Cascade → Torrent (Increased Speed)
Aimed → Semi-Track (Actual Tracking)
Wave → Deluge (Increased Wave Count, 2 to 4) [Already implemented.]
Ray → Meteor (Increased Wave Count, 2 to 4)

(Note, certain edits might be progressive rather than immediate changes during gameplay.  The edit names would be the hardest extreme of the attack.)

- Perfect power obtainment rates.

- Make any changes to score calculation to balance the effects of DPS (Time) and Power.

Danzoku! (written for v0.58)

Danzoku, as I incorrectly named it back at the start of 2010, is a simple danmaku (bullet hell, curtain fire, "girl shooter") game I began making as a project in a Visual Basic class back in high school. With a focus on gameplay over aesthetics, it has since evolved into something that has that "oh my god why isn't this as simple as it looks and still kills me left and right on EASY mode" feeling series like Touhou or Suguri keep forcing upon me and continues to get even more so as I continue to finalize the gameplay.
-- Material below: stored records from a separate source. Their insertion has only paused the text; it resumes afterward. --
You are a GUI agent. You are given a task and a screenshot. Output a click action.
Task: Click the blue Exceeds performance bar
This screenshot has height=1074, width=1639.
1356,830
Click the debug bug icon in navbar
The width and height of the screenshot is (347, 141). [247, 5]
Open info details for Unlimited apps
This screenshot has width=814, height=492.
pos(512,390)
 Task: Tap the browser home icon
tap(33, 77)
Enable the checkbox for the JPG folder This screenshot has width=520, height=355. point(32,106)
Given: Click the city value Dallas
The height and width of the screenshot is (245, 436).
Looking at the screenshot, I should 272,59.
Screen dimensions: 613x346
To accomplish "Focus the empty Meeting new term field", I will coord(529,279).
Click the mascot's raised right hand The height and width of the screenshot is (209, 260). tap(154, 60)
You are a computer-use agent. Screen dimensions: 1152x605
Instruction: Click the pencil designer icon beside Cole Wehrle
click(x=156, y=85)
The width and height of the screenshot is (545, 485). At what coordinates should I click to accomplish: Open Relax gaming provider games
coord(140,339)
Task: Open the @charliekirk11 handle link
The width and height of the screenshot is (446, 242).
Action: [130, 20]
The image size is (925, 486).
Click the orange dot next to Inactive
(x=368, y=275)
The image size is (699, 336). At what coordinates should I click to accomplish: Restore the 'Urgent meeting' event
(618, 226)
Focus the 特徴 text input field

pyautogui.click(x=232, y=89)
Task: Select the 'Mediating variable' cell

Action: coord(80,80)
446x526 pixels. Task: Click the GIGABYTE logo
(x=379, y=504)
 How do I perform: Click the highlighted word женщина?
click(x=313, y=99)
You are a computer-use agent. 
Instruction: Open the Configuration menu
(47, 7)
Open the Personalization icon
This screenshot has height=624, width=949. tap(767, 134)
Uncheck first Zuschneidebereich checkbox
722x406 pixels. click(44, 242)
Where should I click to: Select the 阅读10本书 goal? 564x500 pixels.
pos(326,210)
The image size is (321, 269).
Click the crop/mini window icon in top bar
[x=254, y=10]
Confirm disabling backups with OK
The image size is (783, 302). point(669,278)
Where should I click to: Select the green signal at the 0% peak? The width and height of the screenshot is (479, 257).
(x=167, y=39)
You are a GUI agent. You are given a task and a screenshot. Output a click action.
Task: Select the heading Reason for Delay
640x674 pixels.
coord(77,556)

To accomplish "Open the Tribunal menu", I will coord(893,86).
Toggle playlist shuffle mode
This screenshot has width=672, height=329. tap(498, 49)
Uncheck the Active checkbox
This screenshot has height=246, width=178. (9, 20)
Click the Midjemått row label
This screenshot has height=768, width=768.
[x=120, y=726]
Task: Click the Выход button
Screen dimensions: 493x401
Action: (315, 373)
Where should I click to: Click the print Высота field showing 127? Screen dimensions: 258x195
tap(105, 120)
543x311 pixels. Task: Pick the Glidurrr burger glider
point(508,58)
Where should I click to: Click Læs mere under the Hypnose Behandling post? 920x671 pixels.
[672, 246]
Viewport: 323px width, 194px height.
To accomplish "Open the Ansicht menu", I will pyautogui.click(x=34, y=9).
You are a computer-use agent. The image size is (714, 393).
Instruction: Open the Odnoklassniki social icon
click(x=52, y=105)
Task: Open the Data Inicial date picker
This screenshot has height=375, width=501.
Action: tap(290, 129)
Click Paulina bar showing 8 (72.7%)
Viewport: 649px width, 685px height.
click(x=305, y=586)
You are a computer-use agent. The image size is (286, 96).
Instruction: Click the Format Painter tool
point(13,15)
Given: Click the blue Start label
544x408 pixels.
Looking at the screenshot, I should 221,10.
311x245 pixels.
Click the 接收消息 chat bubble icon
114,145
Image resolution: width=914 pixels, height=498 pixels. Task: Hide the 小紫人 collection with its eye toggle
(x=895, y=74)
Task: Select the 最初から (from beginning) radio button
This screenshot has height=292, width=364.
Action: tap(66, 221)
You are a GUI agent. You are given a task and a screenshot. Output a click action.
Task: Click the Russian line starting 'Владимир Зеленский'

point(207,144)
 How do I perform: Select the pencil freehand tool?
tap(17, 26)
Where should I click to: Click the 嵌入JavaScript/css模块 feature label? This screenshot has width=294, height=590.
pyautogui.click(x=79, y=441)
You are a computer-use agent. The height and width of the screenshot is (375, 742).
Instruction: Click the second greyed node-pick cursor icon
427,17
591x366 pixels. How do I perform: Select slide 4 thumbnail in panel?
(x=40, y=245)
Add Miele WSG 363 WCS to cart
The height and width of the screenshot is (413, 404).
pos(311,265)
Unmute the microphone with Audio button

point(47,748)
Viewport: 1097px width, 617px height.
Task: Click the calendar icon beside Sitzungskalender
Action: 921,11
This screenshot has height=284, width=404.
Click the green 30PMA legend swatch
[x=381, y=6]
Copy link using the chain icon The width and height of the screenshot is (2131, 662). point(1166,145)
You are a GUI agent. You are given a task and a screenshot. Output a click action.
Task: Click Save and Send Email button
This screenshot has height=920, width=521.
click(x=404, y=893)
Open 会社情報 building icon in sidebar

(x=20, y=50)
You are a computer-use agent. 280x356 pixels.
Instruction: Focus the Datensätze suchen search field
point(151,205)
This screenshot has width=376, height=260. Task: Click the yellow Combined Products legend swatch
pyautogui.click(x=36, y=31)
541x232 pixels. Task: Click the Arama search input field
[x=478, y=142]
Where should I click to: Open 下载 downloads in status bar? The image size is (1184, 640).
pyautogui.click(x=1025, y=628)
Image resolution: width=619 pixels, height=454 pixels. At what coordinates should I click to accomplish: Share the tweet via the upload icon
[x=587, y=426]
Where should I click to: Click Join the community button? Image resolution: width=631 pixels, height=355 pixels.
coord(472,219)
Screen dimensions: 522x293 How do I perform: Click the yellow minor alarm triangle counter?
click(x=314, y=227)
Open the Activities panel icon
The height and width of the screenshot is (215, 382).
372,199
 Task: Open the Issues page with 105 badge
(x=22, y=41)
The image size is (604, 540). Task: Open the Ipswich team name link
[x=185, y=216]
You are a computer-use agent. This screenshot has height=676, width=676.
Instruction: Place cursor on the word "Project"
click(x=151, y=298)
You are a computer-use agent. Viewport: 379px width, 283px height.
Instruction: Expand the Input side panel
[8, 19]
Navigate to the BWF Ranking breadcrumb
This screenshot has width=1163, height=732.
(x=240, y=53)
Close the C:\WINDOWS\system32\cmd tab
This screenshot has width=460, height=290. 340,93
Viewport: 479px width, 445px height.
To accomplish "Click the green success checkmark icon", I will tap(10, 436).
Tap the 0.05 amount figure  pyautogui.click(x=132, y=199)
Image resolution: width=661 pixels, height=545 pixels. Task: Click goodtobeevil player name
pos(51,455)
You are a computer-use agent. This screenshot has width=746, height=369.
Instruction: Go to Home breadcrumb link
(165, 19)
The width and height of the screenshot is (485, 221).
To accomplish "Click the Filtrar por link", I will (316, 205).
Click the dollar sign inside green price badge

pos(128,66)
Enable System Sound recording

So, put simply, it isn't pretty (yet) and only incorporates a single "boss fight". You are a pink block with a circle in it trying to send egg shapes bullets into the body of a bigger blue block who fires more interesting round bullets at you. If you're one of those people who need graphics out the foot to get into a game, you might be put off at the most current version (v0.57). For the rest of you who value gameplay over visual, I'm hoping it incorporates the feeling and difficulty of other such danmakus to keep you playing again and again and again.

I did remove the one handicap of other danmakus though: complete predictability. I personally hate it when someone can spend a few hours learning the repeatable details of each individual level to the point of mastery, so, while there are patterns to be realized, the game is based mostly in the realms of randomly generated enemy movement and attack choices requiring skill and quick-thinking, not a decent ability to memorize complex patterns and movements.

Unfortunately, due to the limits of Visual Basic and my own knowledge, the attack patterns I can implement are fairly basic (for instance, "Bullet Circlet" can slow down the game when all of the possible 64 bullets are on the screen; or, I don't want to figure out the math to make a spiraling attack) but are compensated by the aforementioned lack of predictability and the current implementation of "supplementary attacks" in an attempt to further complicate gameplay.

And, I should note, that it is by no means complete. Most of the gameplay ideas I wish to implement are almost in there and still require some adjusting, but it is still a completely functional game. If you have any creative suggestions, I am open to considering them and, if applicable, adding them.